# Help to remove freehub body from old Mavic Cosmic Elite wheel



## tinball (Sep 24, 2014)

Since I had to put my backup wheels on my main bike, I pulled down some old Mavic Cosmics that I had in the garage to put on the trainer bike. Then I noticed the freehub is dragging significantly. So much so the chain is being pulled when coasting. So I thought no problem I'll just take it apart and hopefully do a quick lube and service. Only problem is I can't get the freehub off. 

This is an older Mavic wheel (mid to late 90's I think - 9 spd at the time but 10spd fits) and I have the axle out and the end caps removed and can see the bearings on both the outer freehub and the NDS. I'm stymied on pulling the freehub off. 

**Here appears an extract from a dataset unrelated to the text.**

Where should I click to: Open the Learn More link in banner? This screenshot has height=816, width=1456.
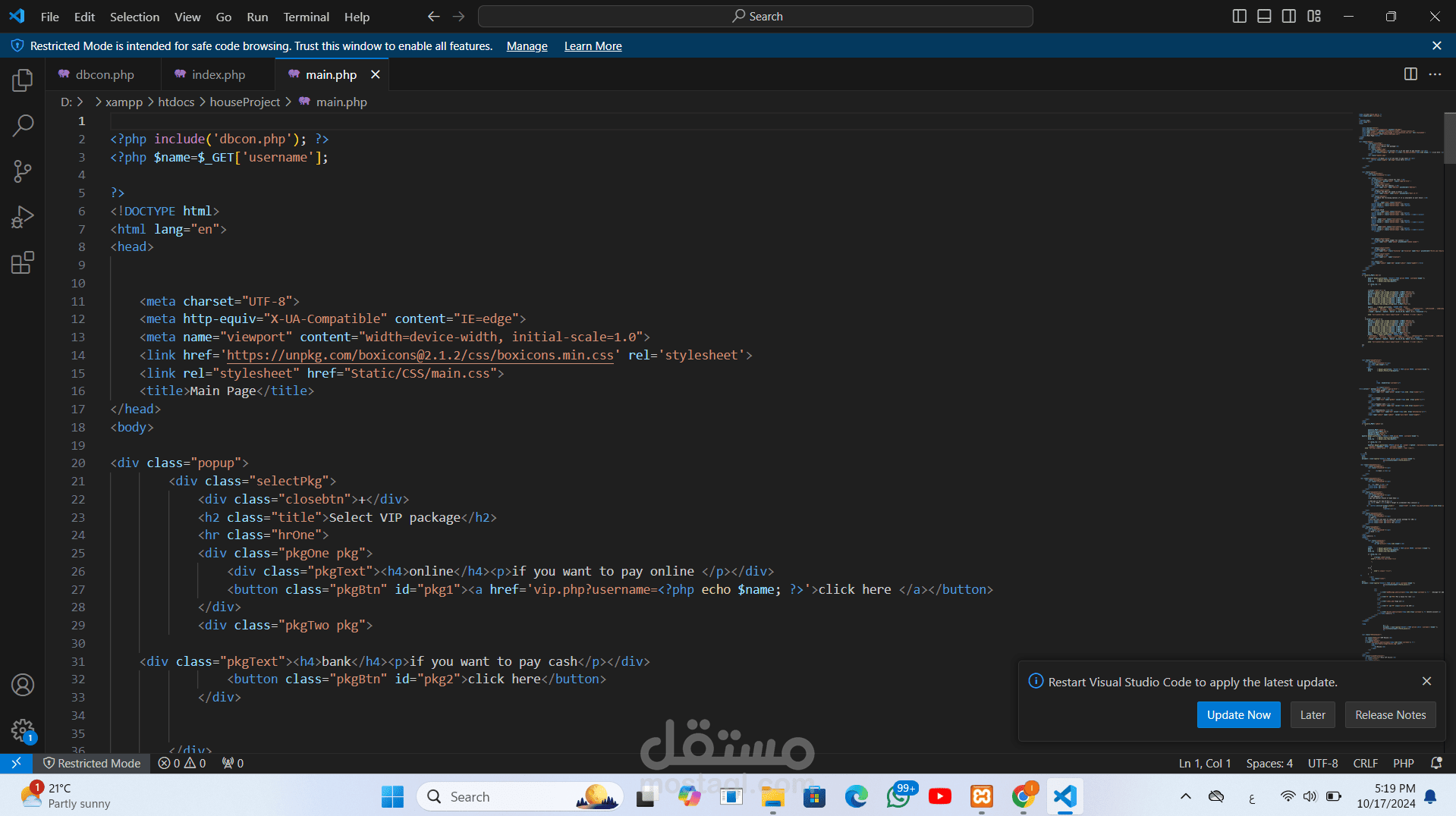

No matter what I try or how hard I pull, I can't seem to get it to budge. I can't even get a little play in it. I'm wondering if I'm missing something before I break out the rubber mallet and start wailing away. Is there some spring clip that I may have missed? I've attached some pics for reference. 

Thanks


----------



## No Time Toulouse (Sep 7, 2016)

There is an internal hex flat, either 9mm or 10mm inside. A T-wrench does it for me. You don't PULL it off....


----------



## tinball (Sep 24, 2014)

Thanks, what's odd, is that when I look through the hub, I don't see a hex shaped place for a wrench. It's cylindrical straight through. I did try a 10mm and it would not fit and my 8mm is slightly too small. I even ran a small wrench around and did not find a place for a 9mm wrench to catch or be used. There was a rough spot that looks almost like ball bearings and appear to be inset from the cylinder (axle shell?). Still will try to get my hands on a 9mm from the hardware store and make sure. 

When I researched this, I only found diagrams and videos for newer hubs which had for lack of a better term, a short axle very much like the length of the freehub. This one is older and has an axle that goes completely through to the bolts on the other side of the freehub. The newer ones use 2 wrenches to take apart. While this one just one 4 or 5mm on the NDS and a crescent wrench for the drive side.


----------



## duriel (Oct 10, 2013)

I have an 07 manual for all there wheels at that time, my wheels are long gone.


----------



## No Time Toulouse (Sep 7, 2016)

Another method of attachment I've seen; the wrench flat is larger, and accessible only from the non-drive side, and would need to be turned opposite direction to loosen.

Regardless, you still don't just pull it off......


----------



## tinball (Sep 24, 2014)

Ok I think I finally found a service manual after much searching. 

Here is the diagram of the hub:
http://www.tech-mavic.com/tech-mavic/uk/sources/Produits/ROUTE/Roues/CosElite/CosEliteSpareParts.pdf

and here is the service manual
http://www.tech-mavic.com/tech-mavic/uk/sources/Produits/ROUTE/Roues/CosElite/CosEliteFWBody.pdf

It looks like I have to pull the NDS bearing before I can get in with a 12mm wrench to "Loosen the attachment nut from the free wheel body". Am I reading that correctly? Granted I have very limited wrenching experience with pulling bearings but my other wheels that I have serviced never needed pulling bearings to get the freehub body off.


----------



## Mackers (Dec 29, 2009)

Yeah, that's exactly what you need to do, the id of the bearings is 12mm, so a 12mm key won't fit through them.


----------



## tinball (Sep 24, 2014)

Thanks to all. The 12mm wrench finally came in and I got the freehub body off. However, I now have another issue which is the freehub body itself since it houses essentially everything freehub related - in what appears to be a sealed body. Now I have to figure out how to disassemble it and service the internals.


----------



## No Time Toulouse (Sep 7, 2016)

Well, for that you need special tools, and a manufacturer-specific manual. Really, it's like the transmission on a washing machine; sure you COULD fix it (I helped a friend do this once), but why WOULD you when a replacement would be so much quicker and cost essentially the same amount of money?


----------



## tinball (Sep 24, 2014)

That's just it, I can't find any replacements. Old part not manufactured anymore and none to be found at retailers or ebay from my searching. Mavic part#M40319 (HG) for Shimano. I would definitely entertain purchasing a replacement (provided it didn't cost an arm and a leg) if I could just find one. 

Otherwise, I'm hoping there is not an overly complicated way of disassembly that won't destroy the freehub body - hopefully someone here has done it before and can share give insight.


----------



## No Time Toulouse (Sep 7, 2016)

What you have inside are a bunch of pawls held in compression. If you have a ring-compressor of some type, that might keep parts from flying all_over_the_place when you open it up. But when you open it up and find broken/worn parts, you'll be in the same situation. Best to just soak it in clean kerosene for a few days, and hope for the best.


----------